REAZIONE – La sfida con l’Atalanta conferma tutte le qualità di Strakosha. Reattività, coraggio e capacità di assorbire l’errore. Tutto ciò che serve, insomma, a un portiere di alto livello. Eppure nelle ultime settimane Strakosha non sembrava più regalare la stessa sicurezza a compagni e tifosi. Qualcuno ha anche pensato di accantonarlo. Niente di più sbagliato. A ventitré anni si può anche avere un momento di flessione. L’importante è riemergere. E il portiere albanese si è ripreso alla grande. Lasciando per giunta intravedere enormi margini di miglioramento.

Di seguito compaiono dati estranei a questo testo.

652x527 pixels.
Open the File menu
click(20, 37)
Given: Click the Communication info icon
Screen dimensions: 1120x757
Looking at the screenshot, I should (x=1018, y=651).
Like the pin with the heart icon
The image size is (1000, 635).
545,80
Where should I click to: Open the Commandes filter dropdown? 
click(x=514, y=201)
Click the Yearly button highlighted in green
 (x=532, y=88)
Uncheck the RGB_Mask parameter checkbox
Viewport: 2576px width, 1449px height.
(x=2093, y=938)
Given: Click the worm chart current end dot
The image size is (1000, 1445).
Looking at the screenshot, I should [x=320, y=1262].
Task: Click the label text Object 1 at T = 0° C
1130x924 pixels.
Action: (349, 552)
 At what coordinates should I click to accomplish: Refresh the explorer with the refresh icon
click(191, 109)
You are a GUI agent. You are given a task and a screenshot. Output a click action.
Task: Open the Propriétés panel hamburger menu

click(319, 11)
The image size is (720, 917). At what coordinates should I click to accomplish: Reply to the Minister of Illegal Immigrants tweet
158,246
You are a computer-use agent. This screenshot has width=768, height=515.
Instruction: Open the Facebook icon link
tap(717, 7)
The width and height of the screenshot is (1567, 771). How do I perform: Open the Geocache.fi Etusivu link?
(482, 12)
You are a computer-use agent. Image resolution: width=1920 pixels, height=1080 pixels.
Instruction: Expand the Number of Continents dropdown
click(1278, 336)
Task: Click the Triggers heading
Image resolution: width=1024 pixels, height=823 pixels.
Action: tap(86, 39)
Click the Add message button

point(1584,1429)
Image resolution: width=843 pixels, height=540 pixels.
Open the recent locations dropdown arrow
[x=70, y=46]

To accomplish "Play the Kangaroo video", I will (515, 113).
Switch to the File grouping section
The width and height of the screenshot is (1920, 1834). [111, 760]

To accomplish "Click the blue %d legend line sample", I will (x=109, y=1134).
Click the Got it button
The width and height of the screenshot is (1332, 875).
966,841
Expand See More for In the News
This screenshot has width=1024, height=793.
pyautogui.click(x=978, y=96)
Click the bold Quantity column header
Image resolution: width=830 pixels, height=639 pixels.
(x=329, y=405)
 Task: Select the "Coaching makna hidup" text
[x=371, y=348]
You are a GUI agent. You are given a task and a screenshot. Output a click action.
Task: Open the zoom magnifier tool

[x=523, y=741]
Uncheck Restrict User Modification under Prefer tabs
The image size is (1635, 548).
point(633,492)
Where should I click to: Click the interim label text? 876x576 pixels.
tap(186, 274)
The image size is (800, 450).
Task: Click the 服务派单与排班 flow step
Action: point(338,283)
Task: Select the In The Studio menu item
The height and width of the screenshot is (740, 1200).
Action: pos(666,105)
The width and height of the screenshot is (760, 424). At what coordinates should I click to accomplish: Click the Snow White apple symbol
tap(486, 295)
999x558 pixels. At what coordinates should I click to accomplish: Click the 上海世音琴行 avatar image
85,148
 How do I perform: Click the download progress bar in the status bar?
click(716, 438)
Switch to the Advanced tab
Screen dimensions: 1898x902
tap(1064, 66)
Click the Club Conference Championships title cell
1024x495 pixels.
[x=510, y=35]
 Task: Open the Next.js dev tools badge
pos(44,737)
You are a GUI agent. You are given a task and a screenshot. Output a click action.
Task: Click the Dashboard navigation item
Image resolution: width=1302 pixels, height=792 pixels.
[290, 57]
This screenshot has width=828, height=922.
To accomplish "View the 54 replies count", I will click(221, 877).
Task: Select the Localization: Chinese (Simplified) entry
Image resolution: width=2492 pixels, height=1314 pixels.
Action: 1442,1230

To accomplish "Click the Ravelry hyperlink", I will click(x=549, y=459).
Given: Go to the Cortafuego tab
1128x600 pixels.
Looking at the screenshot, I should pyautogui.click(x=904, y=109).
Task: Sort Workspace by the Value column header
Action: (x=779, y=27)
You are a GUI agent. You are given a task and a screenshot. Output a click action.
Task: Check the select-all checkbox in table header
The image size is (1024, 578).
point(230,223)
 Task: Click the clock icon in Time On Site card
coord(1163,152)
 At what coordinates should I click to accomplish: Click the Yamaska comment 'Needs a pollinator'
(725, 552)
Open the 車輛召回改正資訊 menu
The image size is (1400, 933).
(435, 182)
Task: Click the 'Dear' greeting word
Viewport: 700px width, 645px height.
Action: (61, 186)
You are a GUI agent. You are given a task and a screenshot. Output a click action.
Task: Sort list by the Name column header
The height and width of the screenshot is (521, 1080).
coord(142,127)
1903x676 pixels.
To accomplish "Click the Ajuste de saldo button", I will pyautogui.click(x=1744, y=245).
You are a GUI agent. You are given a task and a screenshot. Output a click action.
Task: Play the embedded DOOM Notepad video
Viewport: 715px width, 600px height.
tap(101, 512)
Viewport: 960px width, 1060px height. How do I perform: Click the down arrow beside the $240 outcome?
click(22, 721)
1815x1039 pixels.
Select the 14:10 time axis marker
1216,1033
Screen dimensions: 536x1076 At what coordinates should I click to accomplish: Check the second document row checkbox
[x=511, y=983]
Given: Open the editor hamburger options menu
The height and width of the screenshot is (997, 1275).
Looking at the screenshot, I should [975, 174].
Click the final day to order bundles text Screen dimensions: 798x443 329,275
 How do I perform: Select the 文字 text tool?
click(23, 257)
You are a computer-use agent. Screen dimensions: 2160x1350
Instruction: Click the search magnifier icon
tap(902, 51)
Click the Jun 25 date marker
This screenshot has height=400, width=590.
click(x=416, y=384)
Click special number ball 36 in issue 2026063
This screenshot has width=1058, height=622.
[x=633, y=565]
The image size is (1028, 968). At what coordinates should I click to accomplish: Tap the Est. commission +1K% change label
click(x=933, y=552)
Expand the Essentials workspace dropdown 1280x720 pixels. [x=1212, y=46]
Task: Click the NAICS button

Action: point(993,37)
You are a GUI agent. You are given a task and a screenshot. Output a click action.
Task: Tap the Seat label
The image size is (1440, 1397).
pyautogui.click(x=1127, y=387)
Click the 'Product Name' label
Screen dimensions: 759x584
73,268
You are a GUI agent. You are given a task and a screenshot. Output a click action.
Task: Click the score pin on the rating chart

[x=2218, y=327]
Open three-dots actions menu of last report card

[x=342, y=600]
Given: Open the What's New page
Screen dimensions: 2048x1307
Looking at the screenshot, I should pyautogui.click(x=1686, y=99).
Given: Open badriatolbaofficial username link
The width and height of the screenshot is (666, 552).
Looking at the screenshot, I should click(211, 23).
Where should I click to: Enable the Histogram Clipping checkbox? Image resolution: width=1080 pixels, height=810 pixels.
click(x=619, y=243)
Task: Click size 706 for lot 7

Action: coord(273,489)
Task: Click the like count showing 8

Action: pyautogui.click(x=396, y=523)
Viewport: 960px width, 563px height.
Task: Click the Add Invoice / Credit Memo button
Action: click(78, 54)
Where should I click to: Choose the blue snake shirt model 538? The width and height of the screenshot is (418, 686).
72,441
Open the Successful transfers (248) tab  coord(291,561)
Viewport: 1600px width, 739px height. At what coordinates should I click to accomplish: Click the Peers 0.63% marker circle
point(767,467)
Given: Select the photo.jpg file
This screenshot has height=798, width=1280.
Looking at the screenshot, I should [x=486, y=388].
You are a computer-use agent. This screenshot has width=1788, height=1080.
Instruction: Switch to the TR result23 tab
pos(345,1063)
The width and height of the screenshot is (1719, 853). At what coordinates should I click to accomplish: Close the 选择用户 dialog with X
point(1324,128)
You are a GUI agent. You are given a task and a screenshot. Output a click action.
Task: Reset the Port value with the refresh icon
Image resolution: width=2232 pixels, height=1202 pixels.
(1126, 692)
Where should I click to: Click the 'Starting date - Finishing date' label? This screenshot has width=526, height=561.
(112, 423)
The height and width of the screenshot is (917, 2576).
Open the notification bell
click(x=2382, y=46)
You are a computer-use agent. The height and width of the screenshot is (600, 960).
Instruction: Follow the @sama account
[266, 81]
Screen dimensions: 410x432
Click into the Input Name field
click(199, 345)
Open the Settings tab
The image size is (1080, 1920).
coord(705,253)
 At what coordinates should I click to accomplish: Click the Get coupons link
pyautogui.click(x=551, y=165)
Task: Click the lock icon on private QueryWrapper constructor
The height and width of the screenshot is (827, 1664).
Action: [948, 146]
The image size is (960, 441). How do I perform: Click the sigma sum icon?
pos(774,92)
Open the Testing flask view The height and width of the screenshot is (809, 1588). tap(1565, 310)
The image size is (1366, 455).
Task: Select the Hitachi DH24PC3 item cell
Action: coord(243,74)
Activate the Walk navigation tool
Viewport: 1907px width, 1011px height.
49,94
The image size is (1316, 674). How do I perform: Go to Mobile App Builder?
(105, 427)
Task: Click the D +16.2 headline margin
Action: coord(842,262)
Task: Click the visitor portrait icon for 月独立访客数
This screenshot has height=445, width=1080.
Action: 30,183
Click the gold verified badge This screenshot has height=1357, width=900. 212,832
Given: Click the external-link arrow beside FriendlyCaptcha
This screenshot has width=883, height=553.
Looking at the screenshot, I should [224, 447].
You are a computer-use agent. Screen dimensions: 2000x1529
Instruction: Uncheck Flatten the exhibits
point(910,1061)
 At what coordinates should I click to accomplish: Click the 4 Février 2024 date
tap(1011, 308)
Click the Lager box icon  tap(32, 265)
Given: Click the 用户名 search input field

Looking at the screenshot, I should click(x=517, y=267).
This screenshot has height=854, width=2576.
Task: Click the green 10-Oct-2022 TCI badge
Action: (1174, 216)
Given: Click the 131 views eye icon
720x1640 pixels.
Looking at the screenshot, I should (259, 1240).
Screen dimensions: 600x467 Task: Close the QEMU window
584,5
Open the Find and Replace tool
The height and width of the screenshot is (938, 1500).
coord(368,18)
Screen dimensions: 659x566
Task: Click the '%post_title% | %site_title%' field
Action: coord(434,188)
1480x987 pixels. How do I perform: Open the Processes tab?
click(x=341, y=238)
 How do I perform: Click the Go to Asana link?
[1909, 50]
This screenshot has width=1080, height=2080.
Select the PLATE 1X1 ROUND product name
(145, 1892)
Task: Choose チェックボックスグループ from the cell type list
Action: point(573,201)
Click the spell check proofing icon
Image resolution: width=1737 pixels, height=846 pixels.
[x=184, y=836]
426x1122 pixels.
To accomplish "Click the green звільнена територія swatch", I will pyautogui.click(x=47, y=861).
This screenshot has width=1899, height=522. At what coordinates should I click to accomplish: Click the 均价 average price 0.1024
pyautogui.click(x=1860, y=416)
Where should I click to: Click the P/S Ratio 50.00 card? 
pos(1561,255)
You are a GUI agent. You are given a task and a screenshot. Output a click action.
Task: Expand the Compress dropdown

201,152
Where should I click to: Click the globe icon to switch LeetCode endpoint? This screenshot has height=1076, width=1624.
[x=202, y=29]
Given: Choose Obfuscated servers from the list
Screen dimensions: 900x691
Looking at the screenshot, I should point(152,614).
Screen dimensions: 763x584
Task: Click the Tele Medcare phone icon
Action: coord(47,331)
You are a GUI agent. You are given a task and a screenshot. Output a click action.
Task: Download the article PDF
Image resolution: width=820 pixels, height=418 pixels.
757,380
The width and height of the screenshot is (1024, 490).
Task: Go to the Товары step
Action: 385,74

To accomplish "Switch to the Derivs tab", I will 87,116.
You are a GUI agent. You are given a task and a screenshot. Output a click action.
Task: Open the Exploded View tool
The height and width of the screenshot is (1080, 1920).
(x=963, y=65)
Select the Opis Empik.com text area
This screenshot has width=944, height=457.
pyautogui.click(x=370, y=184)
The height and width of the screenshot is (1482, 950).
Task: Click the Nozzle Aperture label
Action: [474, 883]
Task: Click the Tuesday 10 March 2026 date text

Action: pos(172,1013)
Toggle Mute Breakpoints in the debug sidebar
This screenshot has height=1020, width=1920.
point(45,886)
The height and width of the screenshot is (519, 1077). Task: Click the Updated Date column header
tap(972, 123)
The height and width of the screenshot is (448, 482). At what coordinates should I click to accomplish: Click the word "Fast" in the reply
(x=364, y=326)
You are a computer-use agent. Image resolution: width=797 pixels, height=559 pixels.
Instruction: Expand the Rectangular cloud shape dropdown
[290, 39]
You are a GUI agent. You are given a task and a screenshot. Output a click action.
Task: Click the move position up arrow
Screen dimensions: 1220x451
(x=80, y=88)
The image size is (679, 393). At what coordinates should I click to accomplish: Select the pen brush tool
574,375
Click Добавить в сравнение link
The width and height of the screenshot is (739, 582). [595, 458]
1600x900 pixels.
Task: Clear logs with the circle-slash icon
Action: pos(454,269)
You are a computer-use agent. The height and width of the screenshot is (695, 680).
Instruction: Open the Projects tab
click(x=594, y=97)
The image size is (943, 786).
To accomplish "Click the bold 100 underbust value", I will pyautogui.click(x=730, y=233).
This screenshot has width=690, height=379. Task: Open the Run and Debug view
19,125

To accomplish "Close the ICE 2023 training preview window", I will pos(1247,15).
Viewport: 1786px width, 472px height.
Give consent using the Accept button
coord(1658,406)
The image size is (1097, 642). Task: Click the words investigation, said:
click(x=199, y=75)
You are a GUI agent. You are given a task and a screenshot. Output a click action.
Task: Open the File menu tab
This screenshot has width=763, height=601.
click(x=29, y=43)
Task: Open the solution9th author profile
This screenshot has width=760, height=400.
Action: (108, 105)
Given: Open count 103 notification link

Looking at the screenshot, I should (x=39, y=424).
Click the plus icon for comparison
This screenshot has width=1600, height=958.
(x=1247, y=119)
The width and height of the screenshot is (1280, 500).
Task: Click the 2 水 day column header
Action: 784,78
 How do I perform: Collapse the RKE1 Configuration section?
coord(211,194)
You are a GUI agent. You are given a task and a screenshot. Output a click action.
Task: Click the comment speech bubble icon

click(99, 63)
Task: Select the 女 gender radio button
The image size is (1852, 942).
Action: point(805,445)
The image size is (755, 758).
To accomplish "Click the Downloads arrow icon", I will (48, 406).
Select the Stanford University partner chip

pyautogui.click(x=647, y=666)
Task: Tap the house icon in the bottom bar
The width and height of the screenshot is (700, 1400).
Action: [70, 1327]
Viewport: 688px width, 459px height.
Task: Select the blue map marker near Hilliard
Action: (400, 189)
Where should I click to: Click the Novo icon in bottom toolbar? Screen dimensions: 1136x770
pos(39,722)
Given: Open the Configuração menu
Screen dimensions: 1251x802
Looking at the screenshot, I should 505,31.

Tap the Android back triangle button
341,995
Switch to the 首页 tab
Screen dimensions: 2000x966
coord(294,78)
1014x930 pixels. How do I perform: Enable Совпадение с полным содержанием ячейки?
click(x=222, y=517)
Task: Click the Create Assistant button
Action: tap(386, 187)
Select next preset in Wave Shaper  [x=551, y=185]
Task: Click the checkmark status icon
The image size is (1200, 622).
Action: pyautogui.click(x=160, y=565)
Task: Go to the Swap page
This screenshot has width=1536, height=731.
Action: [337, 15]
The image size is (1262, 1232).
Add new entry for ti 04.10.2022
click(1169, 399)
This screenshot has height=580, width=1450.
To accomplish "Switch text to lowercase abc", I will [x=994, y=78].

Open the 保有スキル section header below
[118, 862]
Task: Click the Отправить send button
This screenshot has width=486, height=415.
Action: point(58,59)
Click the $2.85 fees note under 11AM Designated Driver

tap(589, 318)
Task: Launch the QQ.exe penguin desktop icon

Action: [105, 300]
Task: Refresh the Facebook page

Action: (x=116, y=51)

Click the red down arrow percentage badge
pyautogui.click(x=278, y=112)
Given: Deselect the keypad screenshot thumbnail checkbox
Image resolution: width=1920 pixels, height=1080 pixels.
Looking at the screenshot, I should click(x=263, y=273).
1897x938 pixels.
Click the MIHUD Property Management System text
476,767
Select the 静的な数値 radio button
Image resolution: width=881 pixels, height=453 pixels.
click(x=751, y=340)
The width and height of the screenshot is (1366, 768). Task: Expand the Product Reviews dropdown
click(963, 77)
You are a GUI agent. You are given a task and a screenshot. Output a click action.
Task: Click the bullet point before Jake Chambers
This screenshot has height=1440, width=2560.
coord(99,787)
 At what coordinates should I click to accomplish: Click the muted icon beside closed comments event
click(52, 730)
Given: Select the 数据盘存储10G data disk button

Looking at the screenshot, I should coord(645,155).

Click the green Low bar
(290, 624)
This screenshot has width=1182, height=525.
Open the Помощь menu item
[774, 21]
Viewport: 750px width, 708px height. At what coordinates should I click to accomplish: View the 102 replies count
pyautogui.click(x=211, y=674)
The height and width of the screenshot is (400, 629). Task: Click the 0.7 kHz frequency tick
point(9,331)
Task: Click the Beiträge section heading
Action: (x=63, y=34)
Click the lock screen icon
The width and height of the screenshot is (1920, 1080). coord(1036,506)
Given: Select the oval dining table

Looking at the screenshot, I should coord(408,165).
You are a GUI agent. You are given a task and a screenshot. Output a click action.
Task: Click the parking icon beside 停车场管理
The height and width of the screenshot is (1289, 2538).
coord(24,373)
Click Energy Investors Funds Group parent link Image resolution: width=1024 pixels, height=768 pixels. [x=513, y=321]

INTUIZIONE – Merito di chi ha sempre creduto in lui. E alzino la mano. Beh, sarebbero in pochi: si contano sulle dita. Due, di sicuro: una è di Tare. L’altra appartiene a Peruzzi. I due non hanno mai cercato soluzioni esterne, convinti di avere a portata di mano la migliore scelta possibile. E in effetti, avevano ragione. Chi poteva tendere una…mano era proprio dentro Formello. Strakosha, ove ce ne fosse bisogno, si è guadagnato i galloni da titolare e il rispetto dei compagni.

ANGELO – In quest’ottica, la presenza di Peruzzi gli ha giovato parecchio. Strakosha si è affidato all’Angelo… Custode che gli è sempre stato vicino tecnicamente ed emotivamente. Consigli quotidiani per migliorare nella presa del pallone e sui compagni. Risultato? Un portiere coraggioso. Un calciatore che, a dispetto della giovanissima età, è in grado di imporsi in area piccola e comandare la difesa con grande serenità e forza d’animo. Il dubbio più grande era legato alla gestione delle emozioni e dell’errore: Strakosha non è crollato sotto la pressione della titolarità, né sulle responsabilità di qualche gol evitabile. Si è preso la Lazio. E ora non la lascia più.